Sri Lankan actress and singer

Trelicia Abeykoon (born 14 October 1934 – died 26 April 1999 as ට්‍රිලිෂියා ගුණවර්ධන)), popularly known as Trelicia or Trilicia Gunawardena, was an actress in Sri Lankan cinema, theater and television as well as a singer. She is best known for her roles in critically acclaimed films Gamperaliya, Nidhanaya, Kaliyagaya and Beddegama.

==Personal life==
She was born on 14 October 1934 at Kolonnawa, Sri Lanka. She completed school education from St. Anthony's Balika Vidyalaya, Dematagoda and Musaeus College, Colombo. Then she graduated with an honors degree from University of Peradeniya and worked as a teacher at Ananda Shasthralaya, Kotte. She also worked as a lecturer in the Aesthetic department at Peradeniya University as well as University of Kelaniya. She also worked as an English Instructor at the University of the Visual and Performing Arts.

She was married to Prof. A. J. Gunawardena, an English art critic and lecturer in the English Department at the then Vidyalankara University (Kelaniya University). He also worked as a screenwriter for the films Kaliyugaya and Baddegama.
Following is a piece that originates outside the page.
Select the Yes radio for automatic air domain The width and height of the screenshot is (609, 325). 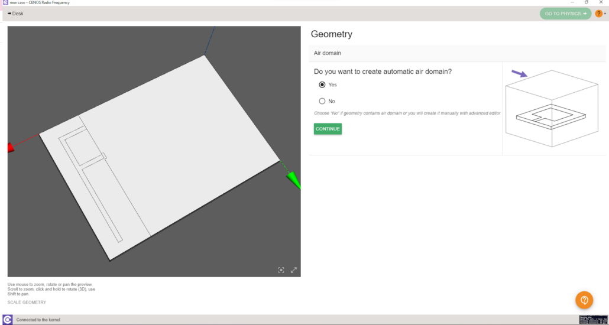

She died on 26 April 1999 at the age of 64. Her body was cremated at General Cemetery, Borella.

==Career==
Her drama career started with U.A.S Perera's Lama Pitiya program in Radio Ceylon. She sang the song Surathal Nangiye with U.A.S Perera and W. A. Wijepala in 1939. Then in 1956, Gunawardena entered to stage drama with the main role as the first queen in play Maname by Ediriweera Sarachchandra. She starred in Prof. Sarachchandra's Hasthikantha Manthare, Dayananda Gunawardena's Naribana and Mahagama Sekera's Kundalakeshi.
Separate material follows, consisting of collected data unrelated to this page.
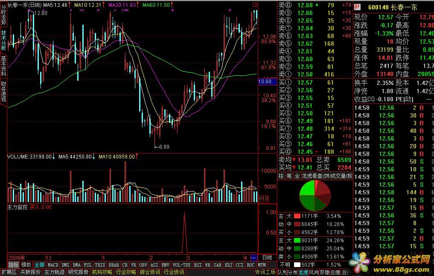Toggle the 模板 template mode button
The image size is (434, 276).
click(26, 265)
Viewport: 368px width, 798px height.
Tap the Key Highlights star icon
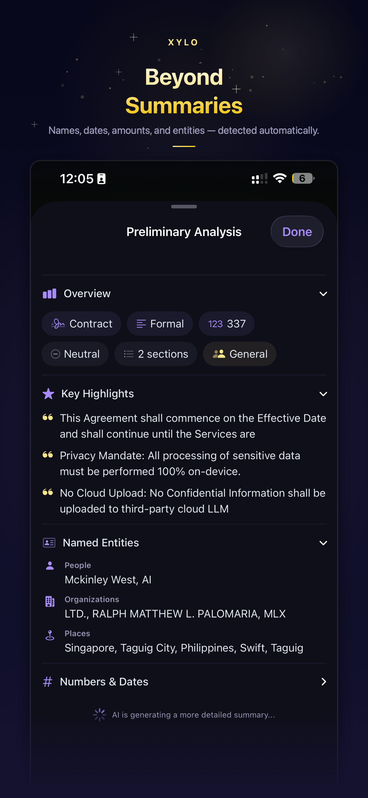[48, 394]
Her maiden cinematic experience came through 1963 blockbuster movie Gamperaliya directed by award winning filmmaker Lester James Peries. Later she appeared in several critics acclaimed films such as Madol Doova, Baddegama, Nidhanaya, Gehenu Lamai, Nomiyena Minisun, Tharanaya and Loku Duwa. Among them, her role of 'Anula' in the film Kaliyugaya, was called by film critics as her greatest role. In 1984, she won the Sarasaviya Award for Best Supporting Actress, and later won the Presidential Award for the role. She was also awarded the Certificate of Live Cinematic Merit at the OICC Honors Ceremony.

She also appeared in several teledramas, including her acclaimed role as Lucy Hami in Giraya, which was highly praised by critics.. The drama, based on a novel by Punyakanthi Wijenayake, aired on television for ten consecutive weeks. She acted in the teledrama Beddegedara directed by Sudath Rohana and later won an OCIC award for her role as a mother. She later joined English dramas and starred in the Belgian play Caligula produced by the Professor Rudy Corrense.

As an author, she translated R. Ananthamurthy's Kannada novel 'Sanskara' into Sinhala.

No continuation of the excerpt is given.